» Written problem: Can you rewrite the entries starting with the line containing "Click the UPGRADE TODAY button" and going on through the line containing "coord(1325,30)", substituting "check box" for "checkbox" and leaving all else as it stands?

» Task input:
◇ ◇ ◇ ◇

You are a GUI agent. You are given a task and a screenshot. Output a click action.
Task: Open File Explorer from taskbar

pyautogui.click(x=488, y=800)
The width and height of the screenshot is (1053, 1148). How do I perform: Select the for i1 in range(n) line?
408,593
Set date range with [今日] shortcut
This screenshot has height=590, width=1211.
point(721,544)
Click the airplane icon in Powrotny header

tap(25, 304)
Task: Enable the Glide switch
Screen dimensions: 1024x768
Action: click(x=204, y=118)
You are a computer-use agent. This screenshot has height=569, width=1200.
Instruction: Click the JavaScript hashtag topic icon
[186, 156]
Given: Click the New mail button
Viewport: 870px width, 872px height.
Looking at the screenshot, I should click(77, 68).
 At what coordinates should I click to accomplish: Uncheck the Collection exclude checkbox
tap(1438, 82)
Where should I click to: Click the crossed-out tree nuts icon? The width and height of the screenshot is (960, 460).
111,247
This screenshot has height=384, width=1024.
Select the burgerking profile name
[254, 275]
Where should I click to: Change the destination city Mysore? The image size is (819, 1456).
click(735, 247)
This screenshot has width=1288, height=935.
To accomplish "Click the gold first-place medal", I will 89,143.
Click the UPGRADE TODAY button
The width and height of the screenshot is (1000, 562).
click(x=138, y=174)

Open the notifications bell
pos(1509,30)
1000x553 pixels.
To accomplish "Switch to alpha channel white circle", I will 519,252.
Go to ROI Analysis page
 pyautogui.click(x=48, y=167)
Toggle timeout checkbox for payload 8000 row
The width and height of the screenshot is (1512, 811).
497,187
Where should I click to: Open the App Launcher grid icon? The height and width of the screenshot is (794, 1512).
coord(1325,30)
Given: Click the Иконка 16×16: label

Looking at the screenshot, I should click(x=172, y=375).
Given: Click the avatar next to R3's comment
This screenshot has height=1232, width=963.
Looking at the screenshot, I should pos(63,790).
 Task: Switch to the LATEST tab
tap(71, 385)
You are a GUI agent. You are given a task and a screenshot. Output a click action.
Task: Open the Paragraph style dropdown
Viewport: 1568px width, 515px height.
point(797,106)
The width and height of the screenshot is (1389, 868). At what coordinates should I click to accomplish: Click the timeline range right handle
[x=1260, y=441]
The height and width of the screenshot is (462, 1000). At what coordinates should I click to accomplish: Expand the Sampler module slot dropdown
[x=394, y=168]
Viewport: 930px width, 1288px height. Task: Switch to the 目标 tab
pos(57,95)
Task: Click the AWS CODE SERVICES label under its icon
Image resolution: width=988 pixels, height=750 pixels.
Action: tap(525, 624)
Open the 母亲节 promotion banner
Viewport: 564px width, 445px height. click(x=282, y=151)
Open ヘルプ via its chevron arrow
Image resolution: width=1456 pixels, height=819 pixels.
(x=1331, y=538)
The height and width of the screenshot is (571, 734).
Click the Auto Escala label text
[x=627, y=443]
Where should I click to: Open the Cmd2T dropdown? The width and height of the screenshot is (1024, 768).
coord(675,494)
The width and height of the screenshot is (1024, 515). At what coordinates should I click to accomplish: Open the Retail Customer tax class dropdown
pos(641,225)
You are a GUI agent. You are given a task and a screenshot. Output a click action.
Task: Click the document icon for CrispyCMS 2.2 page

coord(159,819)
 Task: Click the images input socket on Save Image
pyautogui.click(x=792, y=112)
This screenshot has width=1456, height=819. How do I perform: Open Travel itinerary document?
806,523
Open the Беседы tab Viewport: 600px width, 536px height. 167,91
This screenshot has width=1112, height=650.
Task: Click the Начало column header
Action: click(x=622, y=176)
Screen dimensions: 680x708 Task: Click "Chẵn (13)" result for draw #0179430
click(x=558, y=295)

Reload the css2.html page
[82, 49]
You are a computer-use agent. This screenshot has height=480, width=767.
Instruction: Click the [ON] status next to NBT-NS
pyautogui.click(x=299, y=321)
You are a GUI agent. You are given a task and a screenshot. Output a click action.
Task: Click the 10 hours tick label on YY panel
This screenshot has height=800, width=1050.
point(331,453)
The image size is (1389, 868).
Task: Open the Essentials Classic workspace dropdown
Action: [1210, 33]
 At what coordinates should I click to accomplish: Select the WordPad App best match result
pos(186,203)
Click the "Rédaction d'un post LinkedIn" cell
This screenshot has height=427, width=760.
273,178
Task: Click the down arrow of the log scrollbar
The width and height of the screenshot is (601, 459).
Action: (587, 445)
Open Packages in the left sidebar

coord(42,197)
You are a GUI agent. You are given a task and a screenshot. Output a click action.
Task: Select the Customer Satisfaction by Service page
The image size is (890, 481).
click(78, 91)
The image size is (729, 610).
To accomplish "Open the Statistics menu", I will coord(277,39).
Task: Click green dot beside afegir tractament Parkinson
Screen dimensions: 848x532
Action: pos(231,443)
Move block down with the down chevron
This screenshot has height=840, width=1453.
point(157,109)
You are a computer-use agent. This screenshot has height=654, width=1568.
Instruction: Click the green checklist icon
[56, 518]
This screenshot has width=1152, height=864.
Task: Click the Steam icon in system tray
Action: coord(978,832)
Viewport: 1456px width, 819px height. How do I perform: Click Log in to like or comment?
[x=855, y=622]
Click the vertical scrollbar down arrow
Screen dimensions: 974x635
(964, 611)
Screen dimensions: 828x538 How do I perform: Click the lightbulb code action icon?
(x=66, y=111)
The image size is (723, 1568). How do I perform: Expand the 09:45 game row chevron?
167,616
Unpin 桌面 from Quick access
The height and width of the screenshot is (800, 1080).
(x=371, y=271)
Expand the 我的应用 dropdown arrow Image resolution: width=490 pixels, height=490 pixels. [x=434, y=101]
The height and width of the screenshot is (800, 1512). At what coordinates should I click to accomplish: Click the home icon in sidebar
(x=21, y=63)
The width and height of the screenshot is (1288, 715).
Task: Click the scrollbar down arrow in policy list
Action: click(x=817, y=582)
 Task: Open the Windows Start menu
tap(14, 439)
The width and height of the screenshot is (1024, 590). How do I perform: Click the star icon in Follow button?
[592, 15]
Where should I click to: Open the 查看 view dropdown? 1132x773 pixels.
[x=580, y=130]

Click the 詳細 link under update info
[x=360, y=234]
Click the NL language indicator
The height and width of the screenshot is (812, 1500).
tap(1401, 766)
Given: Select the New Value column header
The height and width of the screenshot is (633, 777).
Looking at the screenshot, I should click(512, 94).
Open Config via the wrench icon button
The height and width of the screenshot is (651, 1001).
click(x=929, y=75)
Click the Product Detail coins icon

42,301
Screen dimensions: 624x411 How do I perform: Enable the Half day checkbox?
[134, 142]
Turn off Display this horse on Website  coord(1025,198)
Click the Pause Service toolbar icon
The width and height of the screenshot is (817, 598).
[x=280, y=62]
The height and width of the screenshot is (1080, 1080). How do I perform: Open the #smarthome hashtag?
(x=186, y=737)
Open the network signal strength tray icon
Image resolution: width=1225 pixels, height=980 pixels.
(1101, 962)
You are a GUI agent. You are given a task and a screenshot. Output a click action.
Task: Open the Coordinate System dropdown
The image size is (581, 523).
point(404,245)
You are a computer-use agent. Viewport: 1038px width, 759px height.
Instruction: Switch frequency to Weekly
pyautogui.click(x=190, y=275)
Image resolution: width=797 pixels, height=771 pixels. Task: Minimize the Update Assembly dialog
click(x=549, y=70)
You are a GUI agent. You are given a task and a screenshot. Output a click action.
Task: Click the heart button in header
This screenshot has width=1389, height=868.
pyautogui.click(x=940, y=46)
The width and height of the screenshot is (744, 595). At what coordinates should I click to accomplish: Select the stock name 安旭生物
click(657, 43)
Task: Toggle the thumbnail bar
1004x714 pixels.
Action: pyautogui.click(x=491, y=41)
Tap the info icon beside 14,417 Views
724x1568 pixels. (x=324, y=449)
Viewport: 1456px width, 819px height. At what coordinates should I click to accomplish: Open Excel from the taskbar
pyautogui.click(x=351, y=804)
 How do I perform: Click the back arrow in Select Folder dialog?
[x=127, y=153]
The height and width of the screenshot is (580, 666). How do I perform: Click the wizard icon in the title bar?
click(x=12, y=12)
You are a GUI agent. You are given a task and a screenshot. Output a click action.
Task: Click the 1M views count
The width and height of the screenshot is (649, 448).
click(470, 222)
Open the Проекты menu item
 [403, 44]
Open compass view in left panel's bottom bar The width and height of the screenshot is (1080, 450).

◇ ◇ ◇ ◇

» Answer to this task:
Click the UPGRADE TODAY button
The width and height of the screenshot is (1000, 562).
click(x=138, y=174)

Open the notifications bell
pos(1509,30)
1000x553 pixels.
To accomplish "Switch to alpha channel white circle", I will 519,252.
Go to ROI Analysis page
 pyautogui.click(x=48, y=167)
Toggle timeout check box for payload 8000 row
The width and height of the screenshot is (1512, 811).
497,187
Where should I click to: Open the App Launcher grid icon? The height and width of the screenshot is (794, 1512).
coord(1325,30)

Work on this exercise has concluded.